Excerpt
###
Lawyers for Johnson & Johnson (NYSE:JNJ) subsidiary DePuy Orthopaedics asked a California judge to file a summary judgment to close a lawsuit accusing the device maker of negligence in manufacturing its ASR metal-on-metal hip implants.
Effective on January 1, 2013, J&J and DePuy issued a motion to dismissing accusations that the companies are on the hook for negligence, defects and recall management issues that plaintiff Loren Kransky filed in December 2010, just weeks after DePuy originally pulled its ASR hip replacement and resurfacing devices off the shelves.
"There is no evidence that Mr. Kransky’s ASR XL hip implant was negligently manufactured," according to court documents filed late last month.
DePuy lawyers added that the company isn’t liable for Kransky’s alleged pain and suffering following the hip implant because "the ASR XL hip implant Instructions for Use specifically warned that metal ions may be released into the body, that metal debris may be released into surrounding tissue and that additional surgery may be required."
The lawsuit against DePuy claims that the company knew as early as 2007 that the ASR XL implants resulted in high revision rates among patients but that DePuy ignored the data and continued to "aggressively market" the devices as a safe and effective hip replacement system.
"For more than 2 year, Defendants have known that there is a likelihood that their hip replacement prosthesis – the ASR XL Acetabular System – may become unstable and fail within months after surgical implantation despite the fact that such hip implant devices are supposed to last more than 15 years," according to Kransky’s complaint. "Had Defendants recalled the devices in 2007/2008 when dozens of complaints began being made to the FDA regarding the device’s failures (before such time as Plaintiff had the device surgically implanted), Plaintiff would not have suffered from unnecessary pain, inflammation and infection, debilitation, partial or complete immobility, and the need to undergo subsequent revision surgery."
DePuy voluntarily recalled the ASR in August 2010 after receiving reports that a higher-than-normal number of patients required surgeries to correct or remove defective implants. The company said it was pulling the ASR XL Acetabular and ASR Hip Resurfacing systems from the market "due to the number of patients who required a second hip replacement procedure, called a revision surgery." More than 96,000 patients were affected by the massive global recall.
Metal-on-metal hips as a class have become a magnet for lawsuits, even for devices that have not been recalled.
Orthopedic device maker Smith & Nephew (FTSE:SN, NYSE:SNN) may be the next to see patient complaints, as adverse event reports gathered from the FDA’s MAUDE database may progress into lawsuits and then into a collective legal action against the company’s Birmingham metal-on-metal hips, which have not been subjected to a recall.
Fellow device maker Biomet has already blazed that trail, with a raft of personal injury lawsuits against its M2A Magnum MoM hips consolidated in a federal court in Indiana, despite the fact that those devices have not been recalled.
###
Provided data
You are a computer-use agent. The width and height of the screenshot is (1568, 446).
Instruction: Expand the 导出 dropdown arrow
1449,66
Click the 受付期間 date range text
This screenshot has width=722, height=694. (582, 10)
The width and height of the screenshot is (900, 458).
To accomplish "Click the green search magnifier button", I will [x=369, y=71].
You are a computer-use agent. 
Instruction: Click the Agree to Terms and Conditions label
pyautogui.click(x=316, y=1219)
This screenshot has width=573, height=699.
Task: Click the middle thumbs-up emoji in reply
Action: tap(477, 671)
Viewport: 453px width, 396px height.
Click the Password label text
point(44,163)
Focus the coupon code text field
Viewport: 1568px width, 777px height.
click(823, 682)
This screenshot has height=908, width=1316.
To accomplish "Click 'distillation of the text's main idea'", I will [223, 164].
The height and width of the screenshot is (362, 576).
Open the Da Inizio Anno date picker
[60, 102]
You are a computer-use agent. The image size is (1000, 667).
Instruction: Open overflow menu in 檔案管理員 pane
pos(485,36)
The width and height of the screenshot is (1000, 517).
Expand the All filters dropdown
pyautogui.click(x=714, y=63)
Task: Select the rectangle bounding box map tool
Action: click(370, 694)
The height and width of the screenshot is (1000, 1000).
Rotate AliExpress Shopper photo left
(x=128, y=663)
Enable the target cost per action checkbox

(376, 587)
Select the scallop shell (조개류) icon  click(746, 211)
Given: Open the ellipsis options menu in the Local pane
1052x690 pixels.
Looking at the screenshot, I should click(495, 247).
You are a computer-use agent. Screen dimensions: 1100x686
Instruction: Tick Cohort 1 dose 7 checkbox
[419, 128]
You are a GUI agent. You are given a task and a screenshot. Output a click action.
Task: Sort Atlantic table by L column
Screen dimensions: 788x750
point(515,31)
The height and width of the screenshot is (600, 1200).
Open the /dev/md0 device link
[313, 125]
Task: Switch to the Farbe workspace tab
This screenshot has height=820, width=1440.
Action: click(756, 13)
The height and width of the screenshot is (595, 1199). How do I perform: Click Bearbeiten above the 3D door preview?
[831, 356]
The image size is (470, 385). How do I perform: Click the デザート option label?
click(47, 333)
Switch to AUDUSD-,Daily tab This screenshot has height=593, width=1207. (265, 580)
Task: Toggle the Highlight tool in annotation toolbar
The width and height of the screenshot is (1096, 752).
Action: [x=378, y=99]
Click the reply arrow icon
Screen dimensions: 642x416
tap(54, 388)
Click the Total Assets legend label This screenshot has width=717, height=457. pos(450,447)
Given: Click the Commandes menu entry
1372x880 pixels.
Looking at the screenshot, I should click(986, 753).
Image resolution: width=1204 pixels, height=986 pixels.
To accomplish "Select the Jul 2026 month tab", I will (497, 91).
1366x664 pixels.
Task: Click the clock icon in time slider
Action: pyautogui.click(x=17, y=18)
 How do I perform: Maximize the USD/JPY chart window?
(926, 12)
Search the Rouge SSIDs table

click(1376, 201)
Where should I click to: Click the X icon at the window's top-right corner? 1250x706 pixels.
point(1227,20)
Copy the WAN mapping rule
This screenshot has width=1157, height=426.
###
Required tasks
**A.** Answer these questions from the article about DePuy hip implants:
(i) In what month and year did Loren Kransky file the lawsuit?
(ii) How many patients were affected by the global ASR recall?
(iii) In which state's federal court were the lawsuits against Biomet's M2A Magnum hips consolidated?
**B.** Write out a passage from the article about DePuy hip implants. Begin at the words "Metal-on-metal hips as" and stop after "to a recall.".
The listing has no connection to the article about DePuy hip implants.

Task-by-task solutions
**A.**
(i) December 2010
(ii) More than 96,000
(iii) Indiana

**B.**
Metal-on-metal hips as a class have become a magnet for lawsuits, even for devices that have not been recalled.
Orthopedic device maker Smith & Nephew (FTSE:SN, NYSE:SNN) may be the next to see patient complaints, as adverse event reports gathered from the FDA’s MAUDE database may progress into lawsuits and then into a collective legal action against the company’s Birmingham metal-on-metal hips, which have not been subjected to a recall.